Now, three sisters from Bethel are launching a high-end skincare line that features the tundra's bounty. Triplets Michelle, Cika and Amy Sparck plan to take the antioxidant-rich raw botanicals of Arctic Alaska to boutiques across the country, and in doing so, start what they hope will be a new, green gathering economy in Western Alaska. They held a party for their Arxotica line on Friday, Oct. 23 in Anchorage.
Their debut product is an anti-aging facial serum called Quyunglii, which means "the potent one" in the Cu'pik language. It's made with tundra crowberries, fireweed, Arctic sage (the Cu'pik name for that translates to "nothing bad about it") and is fortified with Alaskan glacier water and omega oil from salmon. They expect it to wholesale for more than $170 per ounce.

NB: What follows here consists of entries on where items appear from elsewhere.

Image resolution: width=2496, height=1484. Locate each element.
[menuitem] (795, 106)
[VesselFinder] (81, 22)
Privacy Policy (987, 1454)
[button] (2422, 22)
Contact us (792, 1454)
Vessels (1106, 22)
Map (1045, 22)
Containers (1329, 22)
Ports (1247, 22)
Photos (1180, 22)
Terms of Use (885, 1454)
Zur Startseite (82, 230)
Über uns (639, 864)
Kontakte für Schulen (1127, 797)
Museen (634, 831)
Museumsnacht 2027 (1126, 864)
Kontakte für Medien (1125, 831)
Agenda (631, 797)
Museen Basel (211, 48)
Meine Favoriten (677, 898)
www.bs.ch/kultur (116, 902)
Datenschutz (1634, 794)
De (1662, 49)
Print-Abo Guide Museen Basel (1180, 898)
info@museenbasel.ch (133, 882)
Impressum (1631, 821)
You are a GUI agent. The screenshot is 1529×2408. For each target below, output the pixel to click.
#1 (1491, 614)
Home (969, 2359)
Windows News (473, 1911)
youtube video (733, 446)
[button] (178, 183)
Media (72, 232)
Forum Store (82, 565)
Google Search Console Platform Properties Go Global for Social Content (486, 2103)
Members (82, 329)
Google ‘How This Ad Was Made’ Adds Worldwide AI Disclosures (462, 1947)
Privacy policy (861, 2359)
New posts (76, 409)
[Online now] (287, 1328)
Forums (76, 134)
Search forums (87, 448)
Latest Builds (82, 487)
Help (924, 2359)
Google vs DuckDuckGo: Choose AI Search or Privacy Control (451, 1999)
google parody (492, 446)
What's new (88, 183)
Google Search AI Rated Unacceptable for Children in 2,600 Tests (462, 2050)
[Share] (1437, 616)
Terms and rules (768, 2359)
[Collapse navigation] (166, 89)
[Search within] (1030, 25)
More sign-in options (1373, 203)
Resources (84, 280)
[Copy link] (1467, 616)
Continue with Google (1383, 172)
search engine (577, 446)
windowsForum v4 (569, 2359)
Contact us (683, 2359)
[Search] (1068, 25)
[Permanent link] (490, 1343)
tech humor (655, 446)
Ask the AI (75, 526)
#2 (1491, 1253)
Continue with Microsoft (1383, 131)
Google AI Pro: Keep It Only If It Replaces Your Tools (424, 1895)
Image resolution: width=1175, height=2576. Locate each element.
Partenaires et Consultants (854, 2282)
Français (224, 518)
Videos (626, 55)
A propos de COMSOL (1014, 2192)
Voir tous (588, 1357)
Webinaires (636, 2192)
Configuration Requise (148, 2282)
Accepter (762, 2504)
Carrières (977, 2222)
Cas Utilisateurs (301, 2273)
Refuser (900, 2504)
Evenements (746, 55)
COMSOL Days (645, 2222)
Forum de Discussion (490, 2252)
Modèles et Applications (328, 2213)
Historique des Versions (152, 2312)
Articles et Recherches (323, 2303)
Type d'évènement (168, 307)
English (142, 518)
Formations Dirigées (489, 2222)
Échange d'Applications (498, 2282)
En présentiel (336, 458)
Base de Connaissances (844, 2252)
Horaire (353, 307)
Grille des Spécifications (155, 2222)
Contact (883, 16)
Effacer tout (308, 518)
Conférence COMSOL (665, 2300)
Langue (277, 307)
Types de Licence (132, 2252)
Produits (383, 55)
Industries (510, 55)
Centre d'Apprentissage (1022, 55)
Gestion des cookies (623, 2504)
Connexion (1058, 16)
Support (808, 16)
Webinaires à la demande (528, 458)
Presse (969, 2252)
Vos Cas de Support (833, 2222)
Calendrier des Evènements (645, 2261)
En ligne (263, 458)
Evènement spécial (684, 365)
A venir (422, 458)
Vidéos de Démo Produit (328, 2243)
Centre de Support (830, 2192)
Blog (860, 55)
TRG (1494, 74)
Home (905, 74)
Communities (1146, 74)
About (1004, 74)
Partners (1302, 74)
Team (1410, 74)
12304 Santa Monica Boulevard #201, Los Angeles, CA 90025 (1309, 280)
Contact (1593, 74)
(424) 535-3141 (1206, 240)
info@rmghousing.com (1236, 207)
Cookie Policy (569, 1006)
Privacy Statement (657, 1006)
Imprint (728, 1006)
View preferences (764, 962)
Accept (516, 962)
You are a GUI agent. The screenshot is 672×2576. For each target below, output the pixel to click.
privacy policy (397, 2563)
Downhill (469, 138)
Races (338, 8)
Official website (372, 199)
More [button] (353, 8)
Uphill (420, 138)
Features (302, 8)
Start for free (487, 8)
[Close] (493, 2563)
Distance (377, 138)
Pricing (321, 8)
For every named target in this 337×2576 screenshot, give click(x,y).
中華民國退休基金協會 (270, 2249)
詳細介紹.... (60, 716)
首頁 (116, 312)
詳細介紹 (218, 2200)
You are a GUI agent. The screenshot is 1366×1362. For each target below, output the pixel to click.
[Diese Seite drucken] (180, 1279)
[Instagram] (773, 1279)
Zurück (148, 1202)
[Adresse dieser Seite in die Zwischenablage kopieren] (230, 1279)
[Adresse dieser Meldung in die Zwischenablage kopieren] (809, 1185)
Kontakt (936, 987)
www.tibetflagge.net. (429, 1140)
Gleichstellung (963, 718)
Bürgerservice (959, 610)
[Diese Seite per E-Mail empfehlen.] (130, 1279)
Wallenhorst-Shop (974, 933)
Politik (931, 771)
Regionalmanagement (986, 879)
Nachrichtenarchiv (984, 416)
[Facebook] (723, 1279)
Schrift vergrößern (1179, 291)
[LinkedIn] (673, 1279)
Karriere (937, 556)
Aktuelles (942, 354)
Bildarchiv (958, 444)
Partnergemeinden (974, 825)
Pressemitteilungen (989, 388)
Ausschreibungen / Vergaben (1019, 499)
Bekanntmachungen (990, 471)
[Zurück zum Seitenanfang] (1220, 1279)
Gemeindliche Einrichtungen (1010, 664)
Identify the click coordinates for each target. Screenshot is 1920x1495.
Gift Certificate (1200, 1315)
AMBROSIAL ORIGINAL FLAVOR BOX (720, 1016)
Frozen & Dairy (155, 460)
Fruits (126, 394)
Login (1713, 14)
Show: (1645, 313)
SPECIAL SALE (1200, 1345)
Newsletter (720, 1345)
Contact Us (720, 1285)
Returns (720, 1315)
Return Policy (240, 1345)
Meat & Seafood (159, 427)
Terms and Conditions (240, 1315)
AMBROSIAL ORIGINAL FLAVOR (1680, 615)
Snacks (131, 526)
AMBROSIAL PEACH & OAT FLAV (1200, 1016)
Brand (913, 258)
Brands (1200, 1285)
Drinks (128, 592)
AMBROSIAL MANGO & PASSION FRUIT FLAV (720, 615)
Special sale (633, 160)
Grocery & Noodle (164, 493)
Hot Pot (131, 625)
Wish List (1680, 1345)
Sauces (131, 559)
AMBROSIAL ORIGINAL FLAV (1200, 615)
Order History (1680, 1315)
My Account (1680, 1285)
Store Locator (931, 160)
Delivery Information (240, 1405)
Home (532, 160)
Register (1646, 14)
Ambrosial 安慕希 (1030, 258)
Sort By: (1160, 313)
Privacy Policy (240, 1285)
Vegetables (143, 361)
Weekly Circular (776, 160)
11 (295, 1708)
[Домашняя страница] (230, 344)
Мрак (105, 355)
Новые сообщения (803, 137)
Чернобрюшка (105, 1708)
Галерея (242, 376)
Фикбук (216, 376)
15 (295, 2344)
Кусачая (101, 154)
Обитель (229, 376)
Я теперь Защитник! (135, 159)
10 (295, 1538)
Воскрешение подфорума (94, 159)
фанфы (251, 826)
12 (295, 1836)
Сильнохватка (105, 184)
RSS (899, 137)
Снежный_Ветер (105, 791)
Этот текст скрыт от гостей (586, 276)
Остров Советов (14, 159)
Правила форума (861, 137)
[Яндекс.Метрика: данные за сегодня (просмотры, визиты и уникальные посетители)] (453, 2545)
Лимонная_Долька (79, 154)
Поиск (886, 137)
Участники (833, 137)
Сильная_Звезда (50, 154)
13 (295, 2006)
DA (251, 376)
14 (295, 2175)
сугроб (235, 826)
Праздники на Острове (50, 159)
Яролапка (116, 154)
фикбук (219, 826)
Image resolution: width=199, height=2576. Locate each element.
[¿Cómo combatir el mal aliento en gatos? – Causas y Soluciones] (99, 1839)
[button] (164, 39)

After the sisters, who are Cu'pik Eskimos of the Qissunamuit Tribe of Chevak, conceived the business they approached elders in areas they wanted to collect from to ask for permission and get advice. The response was positive: People told them where to find the disturbed ground that begets the best fireweed and tipped them off about particularly rich spots for blackberries or crowberries.
Concerns
"We would never do that," Cika says. "Respect is built inherently into our philosophy and business plan."
Their long-term goal includes hiring people in the region to do everything from ethnobotany to seasonal gatherering.
"A gathering economy," says Michelle, "is what we want to start."
Another goal is avoiding waste: They make soaps from parts of the plants that can't be used for other products, and buy last season's berries from the freezers of people who want to get rid of them. In the past, the women have hand-harvested the plants themselves.
They encountered what they describe as a "humorous comedy of errors" trying to set up a supply-chain system in the Alaskan Bush, where there are no roads and infrastructure is limited. Michelle and Cika found themselves on the tundra with hundreds of pounds of gathered crowberries waiting for their ride out in a small plane. When it arrived, the pilot took one look at the women and said "no way," before flying off. It turned out he was planning on making a few stops in other Delta villages, and he came back and let them on in the end.
The sisters, who grew up in Bethel but spent summers in the village of Chevak, got their start with the help of two grants from the Alaska Federation of Natives' Alaska Marketplace program, which helps small business owners in rural Alaska get seed money. Running a business as triplets has been a joy, not a challenge, the sisters say.
"We're simpatico," says Amy.
Michelle has worked in public service, consulting tribal leadership groups, and with NGOs focused on rural Alaska. Cika is a graphic designer and art director, and Amy Sparck Dobmeier has worked in leadership roles in the tribal operations sector. She was the Rural Affairs Coordinator for the City of Anchorage until the position was cut earlier this year.
For now, the sisters are focusing on placing the products - the line will always remain small and high-end to avoid competing with subsistence use of the botanicals it relies on - in boutiques across the country, and in preparing for next year's gathering season.